“untitled 2018” is an investigation into the life and work of artist Donald Judd. Judd’s work explored a rigorous dependence on context and its role in the placement of objects. He explored this through the dichotomy of two distinctive American landscapes, both In Soho and the West Texas desert town of Marfa. This high rise program contains an annex to the Judd foundation at 101 spring street, as well as luxury apartments. The site sits directly across the street from the existing foundation, providing an interesting challenge of addressing context, much like Judd’s work.

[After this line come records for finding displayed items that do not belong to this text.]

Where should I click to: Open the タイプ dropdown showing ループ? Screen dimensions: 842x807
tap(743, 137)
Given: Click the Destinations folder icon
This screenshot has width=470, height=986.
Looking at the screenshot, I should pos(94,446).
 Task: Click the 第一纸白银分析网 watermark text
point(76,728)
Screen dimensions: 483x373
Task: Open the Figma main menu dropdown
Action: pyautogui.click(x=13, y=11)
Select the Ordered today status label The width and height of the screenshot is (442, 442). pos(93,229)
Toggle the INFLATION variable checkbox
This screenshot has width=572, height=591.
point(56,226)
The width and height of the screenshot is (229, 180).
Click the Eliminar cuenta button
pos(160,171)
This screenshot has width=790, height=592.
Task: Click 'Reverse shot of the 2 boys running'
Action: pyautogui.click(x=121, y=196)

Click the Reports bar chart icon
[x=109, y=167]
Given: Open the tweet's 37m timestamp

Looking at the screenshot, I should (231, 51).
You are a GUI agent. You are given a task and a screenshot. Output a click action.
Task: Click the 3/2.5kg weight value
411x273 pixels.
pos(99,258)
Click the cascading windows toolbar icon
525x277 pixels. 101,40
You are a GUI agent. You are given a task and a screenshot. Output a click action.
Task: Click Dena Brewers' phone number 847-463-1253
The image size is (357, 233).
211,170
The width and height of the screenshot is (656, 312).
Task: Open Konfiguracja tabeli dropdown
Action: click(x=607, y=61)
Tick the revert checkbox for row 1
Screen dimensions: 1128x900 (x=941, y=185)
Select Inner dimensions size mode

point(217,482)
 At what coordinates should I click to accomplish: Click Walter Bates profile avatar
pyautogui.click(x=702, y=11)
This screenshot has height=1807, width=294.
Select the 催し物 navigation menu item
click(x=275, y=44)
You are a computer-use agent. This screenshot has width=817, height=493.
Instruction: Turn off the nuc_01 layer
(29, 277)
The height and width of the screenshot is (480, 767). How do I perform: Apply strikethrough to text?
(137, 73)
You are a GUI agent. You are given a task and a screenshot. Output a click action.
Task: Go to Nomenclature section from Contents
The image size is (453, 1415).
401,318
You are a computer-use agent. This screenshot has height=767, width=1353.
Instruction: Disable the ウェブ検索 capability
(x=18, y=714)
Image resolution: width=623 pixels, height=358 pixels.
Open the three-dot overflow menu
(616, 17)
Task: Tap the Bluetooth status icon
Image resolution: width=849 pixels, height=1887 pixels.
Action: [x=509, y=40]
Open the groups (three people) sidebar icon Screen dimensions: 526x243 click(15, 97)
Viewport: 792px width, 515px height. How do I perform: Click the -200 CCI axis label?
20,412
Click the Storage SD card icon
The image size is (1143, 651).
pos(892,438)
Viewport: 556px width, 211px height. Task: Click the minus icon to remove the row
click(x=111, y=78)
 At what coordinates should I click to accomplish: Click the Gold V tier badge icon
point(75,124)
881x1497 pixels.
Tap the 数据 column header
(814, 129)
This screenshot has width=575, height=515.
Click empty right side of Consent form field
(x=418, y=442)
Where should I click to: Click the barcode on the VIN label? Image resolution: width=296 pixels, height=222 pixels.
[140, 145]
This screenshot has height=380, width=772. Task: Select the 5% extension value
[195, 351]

The design for this high rise draws from the Judd’s idea of the frame and the permanence of objects. The elements of the high rise program are turned into objects that begin to interact with one another. The essential object is the core, the backbone of the high rise that contains all necessary elements of proper building function this core volume mirrors the core of the Judd foundation and borders the party wall condition of the site. The gallery volume sits at street level and matches the same height as the Judd foundation and has the same number of floors spaced evenly. The residential volumes rise above the neighboring buildings and create a new neighborhood context. The Fibonacci patterned windows increase in height in double height living spaces.
New York, New York
V Ray for Rhino
Carnegie Mellon University
The typical high rise facade is treated more as a rectangular frame than a three dimensional object. The deriving of this object comes from an analysis into the nearest context, the original Judd foundation at 101 Spring Street. Using the base grid of the facade structure, along with the asymmetrical features of the facade such as the fire escape and asymmetrical pediments, a hierarchy of extrusions and mullions was created. The resulting facade is a more dynamic expression of the Soho high-rise typology.
Permanent objects from 101 Spring Street influence floor plans of new gallery.